UPDATE, 19 August 5:33 PM PDT: I've gotten feedback that the link to her page does not work for everyone. I tested it, and because it works from my machine, I am not sure what I can do to fix it. I wonder if the fact that it's a PDF document is breaking it somehow?
I've reproduced the relevant section from her page here, as well, so that if the document doesn't work for you, you don't miss out on her recipe.
Ocean in a Jar (for fun)
I enjoy making bath salts, scented oils, lotions, etc for my friends, family, and self. I realized recently that the base recipe I use for bath salts creates "seawater"! (Lower salinity, unless you use a vat of the stuff, but most of the key elements/ions are in there.) Martha Stewart showed viewers a very similar recipe when she was on Oprah recently (though let's not get into how I know that, ahem, and she didn't draw parallels with oceanography for some reason...). My concoction, below, is a combination of recipes from "Natural Beauty at Home", by Janice Cox, plus some trial and error. You can play around with the proportions to suit your preferences.
Epsom salts, 1 cup - magnesium sulfate (MgSO4 ·7H2O) - available (cheap) in drugstore aches-and-pains aisle
Kosher salt or coarse sea salt*, 1/4 cup - sodium chloride (NaCl)
* You can substitute baking soda (sodium bicarbonate, NaHCO3) and/or cornstarch (organic stuff), for some or all of the kosher/sea salt.
Vegetable oil, about 1/8 cup - almond, coconut, avocado, walnut, olive... - If only oil spills were vege oils!
Food coloring, a few drops - the kind you can get in the grocery store baking aisle in little bottles
Essential oil, a few drops (I use the pure, natural ones) - lemon, rosemary, lavender, rose, mint, pine...
Mix the ingredients together well, by shaking in a jar with lid or in a Ziploc-type bag.
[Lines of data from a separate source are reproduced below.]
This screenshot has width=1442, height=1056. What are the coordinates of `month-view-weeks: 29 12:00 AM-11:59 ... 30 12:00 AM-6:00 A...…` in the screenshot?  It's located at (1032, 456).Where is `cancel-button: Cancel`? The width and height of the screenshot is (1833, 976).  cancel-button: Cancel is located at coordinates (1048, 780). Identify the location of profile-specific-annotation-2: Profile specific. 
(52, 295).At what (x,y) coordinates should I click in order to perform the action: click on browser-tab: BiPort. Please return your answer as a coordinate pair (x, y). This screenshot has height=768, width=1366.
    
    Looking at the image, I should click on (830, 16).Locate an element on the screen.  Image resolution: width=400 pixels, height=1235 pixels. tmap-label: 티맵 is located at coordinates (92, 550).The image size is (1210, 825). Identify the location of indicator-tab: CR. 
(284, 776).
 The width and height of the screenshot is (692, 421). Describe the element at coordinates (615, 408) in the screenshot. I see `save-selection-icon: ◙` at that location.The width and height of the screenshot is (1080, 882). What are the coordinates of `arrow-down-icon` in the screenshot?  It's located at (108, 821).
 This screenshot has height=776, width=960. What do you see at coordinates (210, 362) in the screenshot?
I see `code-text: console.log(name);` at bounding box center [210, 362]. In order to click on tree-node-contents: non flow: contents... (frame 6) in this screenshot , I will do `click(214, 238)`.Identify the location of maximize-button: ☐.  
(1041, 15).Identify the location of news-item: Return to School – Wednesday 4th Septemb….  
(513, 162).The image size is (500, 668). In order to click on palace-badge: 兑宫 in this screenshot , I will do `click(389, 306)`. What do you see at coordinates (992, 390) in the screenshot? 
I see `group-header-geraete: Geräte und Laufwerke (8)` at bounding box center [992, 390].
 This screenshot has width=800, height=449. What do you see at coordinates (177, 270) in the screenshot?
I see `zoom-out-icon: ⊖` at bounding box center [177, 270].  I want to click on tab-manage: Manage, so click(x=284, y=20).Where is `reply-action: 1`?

It will take a couple minutes of shaking to distribute the oils and color well. I like using a bag so I can work out some of the colored lumps with my fingers.
To use, add about 1/4 cup to running bathwater. It will keep a month or so in a closed container. Not edible, so keep away from youngsters, pets, etc. With vegetable oil added, you can also use it as an exfoliating, moisturizing salt rub (my sister-in-law the kickboxer loves it this way): Add a little water to a handful of the salts and then rub on damp body skin in the shower; rinse with warm water. Don't use it as a rub if your skin is broken out or sensitive, and don't use it on your face (too irritating).
Enjoy! ☺ Gwyn
Remember, Epsom salts and essential oils are not edible, so keep this mixture stored in a safe place where children and animals can't accidentally poison themselves by eating it.
Reading the recipe is pretty straightforward. There are a couple of technical terms I'll note, but we don't need to wait until we get around to discussing the chemistry in order to use the recipe.
Salinity is the measurement of how salty a liquid is. The Earth's oceans are not equally salty everywhere; here's a map of how much they can vary from one region to another.
Source: http://upload.wikimedia.org/wikipedia/commons/f/f7/WOA05_sea-surf_SAL_AYool.png accessed 17 August 2012
By "elements/ions" she means the chemicals in different kinds of salt--there's the table salt (sodium chloride) that we're all familiar with, but there are many other kinds of salts as well.
Not all salts are edible, which is why there's a warning on the Epsom salts (magnesium sulfate).
We'll discuss the chemistry more later, but here at least, it looks like tomorrow will be a perfect day for going ahead with this activity in the meantime.
So I'm inviting you to take a little time to make some bath salts, following Jones' "Ocean in a Jar" recipe, and improvising with different oils that you like.
Have fun! If you hit on any combination you especially like, you're invited to share it with us in the comments.